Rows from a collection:
## begin
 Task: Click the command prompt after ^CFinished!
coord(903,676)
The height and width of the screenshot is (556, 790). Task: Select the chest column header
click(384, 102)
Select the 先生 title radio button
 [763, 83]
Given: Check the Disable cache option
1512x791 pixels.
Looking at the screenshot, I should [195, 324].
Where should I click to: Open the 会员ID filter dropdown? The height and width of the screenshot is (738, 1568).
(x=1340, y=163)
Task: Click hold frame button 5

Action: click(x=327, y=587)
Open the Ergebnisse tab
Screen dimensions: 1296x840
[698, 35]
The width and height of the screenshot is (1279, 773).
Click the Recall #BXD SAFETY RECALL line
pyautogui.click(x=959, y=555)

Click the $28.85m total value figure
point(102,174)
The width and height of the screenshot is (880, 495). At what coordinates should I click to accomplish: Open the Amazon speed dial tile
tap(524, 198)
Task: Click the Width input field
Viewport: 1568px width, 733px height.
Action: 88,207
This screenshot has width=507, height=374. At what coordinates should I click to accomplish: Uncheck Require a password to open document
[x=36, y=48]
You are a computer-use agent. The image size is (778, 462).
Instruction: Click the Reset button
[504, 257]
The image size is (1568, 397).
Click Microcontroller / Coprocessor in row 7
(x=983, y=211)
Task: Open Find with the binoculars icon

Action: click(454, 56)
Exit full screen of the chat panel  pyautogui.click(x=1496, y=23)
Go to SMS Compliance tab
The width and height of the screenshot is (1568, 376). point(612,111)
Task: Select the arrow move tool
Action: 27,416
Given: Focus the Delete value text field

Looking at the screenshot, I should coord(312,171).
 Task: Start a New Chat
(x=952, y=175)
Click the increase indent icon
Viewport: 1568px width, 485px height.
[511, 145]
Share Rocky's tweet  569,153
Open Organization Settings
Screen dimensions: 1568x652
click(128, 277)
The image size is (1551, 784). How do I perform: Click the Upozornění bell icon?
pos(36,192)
## end
# To be done:
Output every row above verbatim, with no changes to any line.

# Finished exercise:
 Task: Click the command prompt after ^CFinished!
coord(903,676)
The height and width of the screenshot is (556, 790). Task: Select the chest column header
click(384, 102)
Select the 先生 title radio button
 [763, 83]
Given: Check the Disable cache option
1512x791 pixels.
Looking at the screenshot, I should [195, 324].
Where should I click to: Open the 会员ID filter dropdown? The height and width of the screenshot is (738, 1568).
(x=1340, y=163)
Task: Click hold frame button 5

Action: click(x=327, y=587)
Open the Ergebnisse tab
Screen dimensions: 1296x840
[698, 35]
The width and height of the screenshot is (1279, 773).
Click the Recall #BXD SAFETY RECALL line
pyautogui.click(x=959, y=555)

Click the $28.85m total value figure
point(102,174)
The width and height of the screenshot is (880, 495). At what coordinates should I click to accomplish: Open the Amazon speed dial tile
tap(524, 198)
Task: Click the Width input field
Viewport: 1568px width, 733px height.
Action: 88,207
This screenshot has width=507, height=374. At what coordinates should I click to accomplish: Uncheck Require a password to open document
[x=36, y=48]
You are a computer-use agent. The image size is (778, 462).
Instruction: Click the Reset button
[504, 257]
The image size is (1568, 397).
Click Microcontroller / Coprocessor in row 7
(x=983, y=211)
Task: Open Find with the binoculars icon

Action: click(454, 56)
Exit full screen of the chat panel  pyautogui.click(x=1496, y=23)
Go to SMS Compliance tab
The width and height of the screenshot is (1568, 376). point(612,111)
Task: Select the arrow move tool
Action: 27,416
Given: Focus the Delete value text field

Looking at the screenshot, I should coord(312,171).
 Task: Start a New Chat
(x=952, y=175)
Click the increase indent icon
Viewport: 1568px width, 485px height.
[511, 145]
Share Rocky's tweet  569,153
Open Organization Settings
Screen dimensions: 1568x652
click(128, 277)
The image size is (1551, 784). How do I perform: Click the Upozornění bell icon?
pos(36,192)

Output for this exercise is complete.